The company advises Canadian customers to sign up for identity monitoring services, which Ticketmaster is paying for.

“Identity Monitoring will search your personal data on the dark web and provide you with alerts if your personally identifiable information is found online for 1 year from the date of enrollment,” the company said.

Ticketmaster recommends that people be on the lookout for any suspicious-looking emails that appear to be from the company.

When a data breach occurs, it can sometimes lead to secondary hacking or fraud attempts by other criminals who use your details to send you money or download malicious software. They cheat.

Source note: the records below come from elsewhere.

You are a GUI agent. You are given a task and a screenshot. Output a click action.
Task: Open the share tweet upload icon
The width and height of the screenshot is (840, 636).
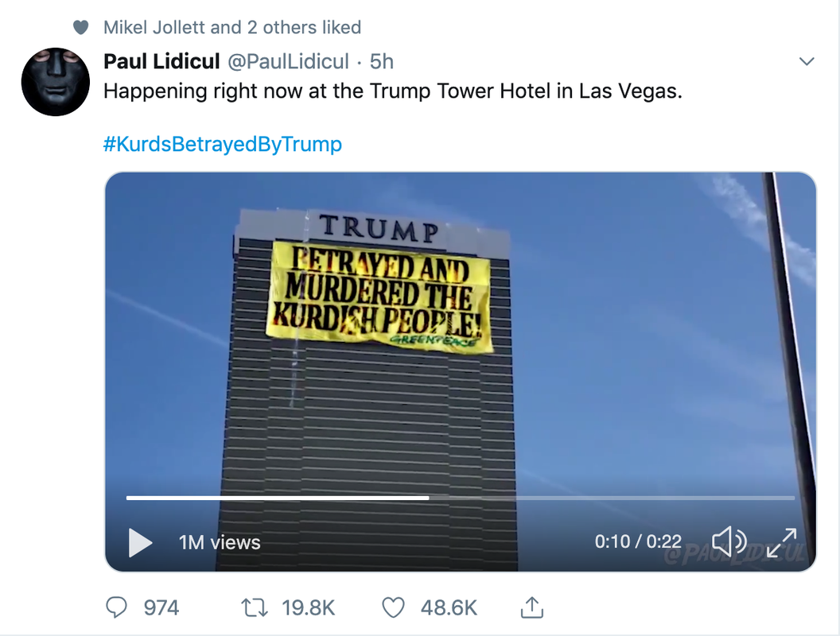(x=532, y=607)
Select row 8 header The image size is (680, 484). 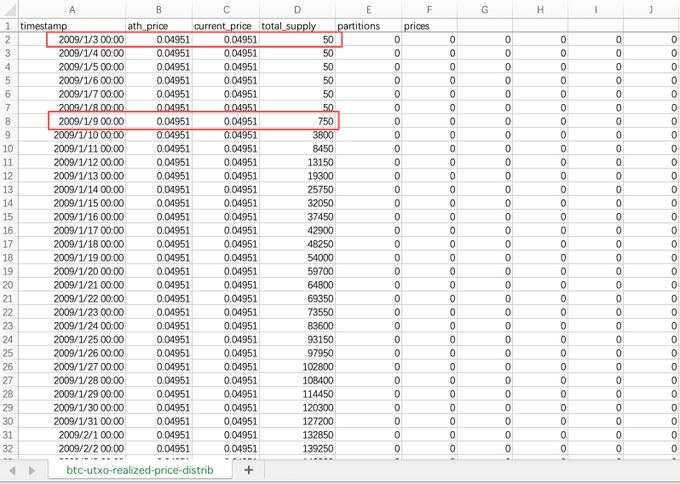point(8,121)

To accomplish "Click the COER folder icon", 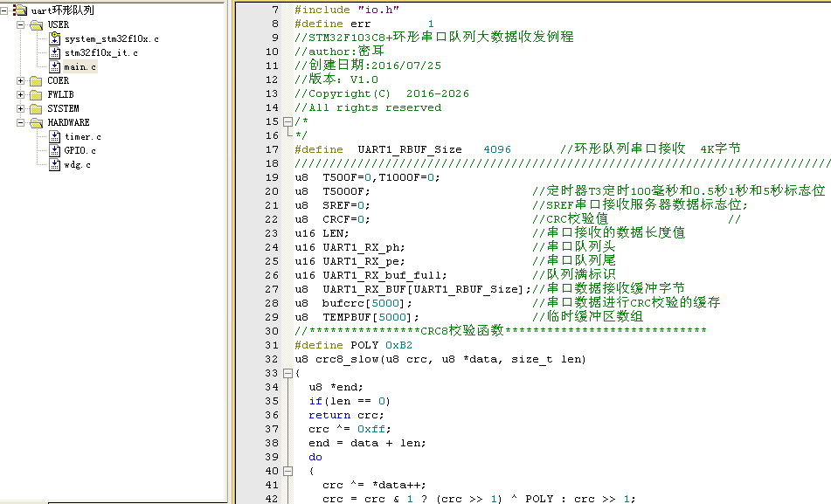I will tap(37, 81).
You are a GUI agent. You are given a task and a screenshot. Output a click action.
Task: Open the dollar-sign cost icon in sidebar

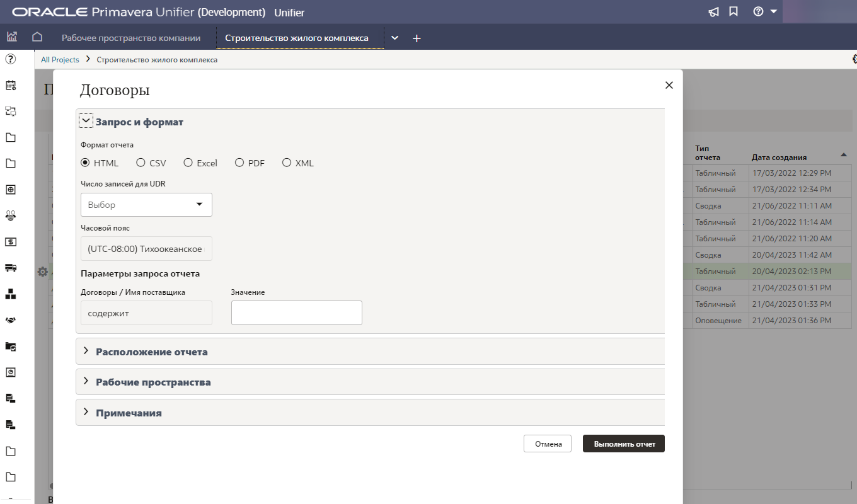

However, it is rare and there is little evidence that it occurs on a large scale.

A wider hack

The group responsible for the Ticketmaster hack — called Shiny Hunters — published an ad on a hacking forum on May 28 that offered the data of 560 million users.

The group is asking $500,000 (£390,000) for the data and it is unclear if they have sold the installment.

After several days of investigation, it was revealed that the hackers stole login details from Snowflake and took data from Ticketmaster, which the company uses for its cloud storage account.

It then emerged that more than 160 other Snowflake clients had been similarly targeted – with large amounts of private and corporate data stolen.

Banking group Santander is one of those affected – 30 million of its customers in Chile, Spain and Uruguay were hacked.

Cybersecurity firm Mandiant – which investigated the attacks – says Snowflake itself was not breached.

Mandiant says ShinyHunters, or whatever hackers carried out the broader attack, obtained login details directly from each client company.

Ticketmaster owner LiveNation had already confirmed the hack in a notice to shareholders filed with the US Securities and Exchange Commission.

It acknowledged “unauthorized activity” on its database but said the hack would not materially affect its business.

Ticketmaster did not respond to multiple requests for comment from reporters before and after the filing.